Brooding On

Izzy's Labor and Delivery

Let me start by saying that I hate the way this post is going to go.  

I hate the way my afternoon played out.

Here's how it started:

Things progressed throughout the afternoon, which I basically spent by her side.

Just as it was getting dark, Izzy went into hard labor.  Be warned:  while this video does not have footage of the actual birth, it may still make you squeamish.  

After that video, I went to be by her side.  I did get some footage of what happened next, but I just can't post it.  It was as I'd come to expect during the course of the afternoon:  she delivered 2 stillborn premature kids.  One was more developed than the other, but neither was developed enough to survive.

That, of course, was not enough to stop sweet Izzy from doing her best to lick life back into them.  I let her lick for awhile-- it was so sweetly maternal.  But she just kept at it.  When is the right time to pull a mother goat away from her lifeless baby?  I left her to it long enough to go get a box and line it with newspaper.  

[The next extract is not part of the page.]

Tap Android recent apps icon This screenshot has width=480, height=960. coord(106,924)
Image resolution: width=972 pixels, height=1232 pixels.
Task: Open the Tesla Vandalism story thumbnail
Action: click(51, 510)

When she finally stopped licking for a moment, I carefully picked up the limp bodies and inspected them -- such tiny little hooves and mouths and ears (one of them was spotted like his dad) -- before nestling them together in the box.  I closed the box up as Izzy looked on, glassy eyed.  She leaned her head over the box and just stood there.  I'm not ashamed to admit it:  that's when I threw my arms around her neck, buried my face in her fur, and wept like the big softy that it turns out I am.  Me with my arms around my goat, she with her head drooped over the box that held her little ones.  

When I finally moved the box out of the pen, she nuzzled the hay looking for them.  I led her to water and food, and for the first time all day, she drank and ate.   

We aren't sure what sent her into preterm labor.  It could've been any one of a number of things.  We will continue to search for explanation.  In the meantime, we will tend to Izzy as best we can.  My reading suggests that she may continue to look for her babies for days or get very distant from the rest of the herd as she mourns.  Poor thing.  This is surely not what we had hoped for.